結局のところ、これらの手数料も実際には契約者が「付加保険料(経費相当)」として負担しています。その分だけ、外貨建て保険のリターンは純粋な運用商品よりも低くなっているわけです。
為替商品としてみた場合の流動性が低い
為替レートはそれなりに変動します。
そのため、外貨投資をするときは円安のタイミングで比較的自由に売買できることが重要です。
一方で外貨建て保険の場合、短期の解約ができません。
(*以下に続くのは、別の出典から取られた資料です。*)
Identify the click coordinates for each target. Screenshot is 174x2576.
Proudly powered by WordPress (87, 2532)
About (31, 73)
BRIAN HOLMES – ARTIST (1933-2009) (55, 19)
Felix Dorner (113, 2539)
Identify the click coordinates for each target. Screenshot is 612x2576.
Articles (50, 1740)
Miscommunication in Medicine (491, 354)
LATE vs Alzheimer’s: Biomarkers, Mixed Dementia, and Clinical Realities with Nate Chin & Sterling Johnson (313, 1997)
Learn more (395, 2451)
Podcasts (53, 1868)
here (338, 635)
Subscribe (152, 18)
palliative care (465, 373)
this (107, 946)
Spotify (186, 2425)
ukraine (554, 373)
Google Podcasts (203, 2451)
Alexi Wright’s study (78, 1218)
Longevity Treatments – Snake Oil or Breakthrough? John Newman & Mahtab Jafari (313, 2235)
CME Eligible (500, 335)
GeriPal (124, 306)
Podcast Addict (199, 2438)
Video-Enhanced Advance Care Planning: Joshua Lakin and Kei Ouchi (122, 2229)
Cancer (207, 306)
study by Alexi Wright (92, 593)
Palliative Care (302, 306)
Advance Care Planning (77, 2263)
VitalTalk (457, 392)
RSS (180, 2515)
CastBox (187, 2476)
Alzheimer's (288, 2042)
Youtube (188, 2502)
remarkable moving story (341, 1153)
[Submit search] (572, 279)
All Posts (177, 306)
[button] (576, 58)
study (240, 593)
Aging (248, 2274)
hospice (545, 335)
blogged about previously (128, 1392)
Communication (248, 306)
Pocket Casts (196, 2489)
これは保険が初期の契約コストが非常に高いため、短期的な解約に適さないことが理由です。
学資保険などの貯蓄性の高い保険でも「学資保険の脅威はインフレリスクと途中解約リスク」で説明したように契約して途中で解約すると元本割れしてしまいます。
これは保障関係費用が発生することが大きな理由ですが、外貨建ての保険は前述の通り販売会社に支払う手数料等を含め、さらに初期コストが高いといえます。
せっかくの為替商品なのに任意のタイミングで円に戻せないというのは大きなデメリットといえると思います。
外貨建ての保険はおすすめしない
結論としては、純粋な資産運用目的であればお勧めしません。
外貨建て保険のメリットの多くは、他の外貨建て商品でも得ることができます。
FXなら為替コストは片道0.1銭以下という1/10以下あるいは1/100以下のコストで済ませることができ、いつでも売買(円に戻すこと)ができます。
他にも外貨による運用なら外国株式や外貨建ての投資信託など運用商品はたくさんあります。外貨建ての保険をわざわざ買うよりはこのような運用商品を選ぶことをお勧めします。
【補足】外貨建て保険が例外的に向いているケース
基本的におすすめしませんが、以下のような特別な条件に当てはまる場合に限り、検討の余地があります。
- 将来的に海外移住や留学を控えており、外貨のままで死亡保障や年金を受け取りたい場合
- 20年以上の超長期保有を大前提とし、為替リスクの仕組みを完全に理解している場合
- すでに十分な額の「円資産」を保有しており、純粋な通貨分散として少額だけ組み込む場合
以上、外貨建て保険(米ドル建て保険・豪ドル建て保険)とは何か?そのメリット、デメリットを紹介しました。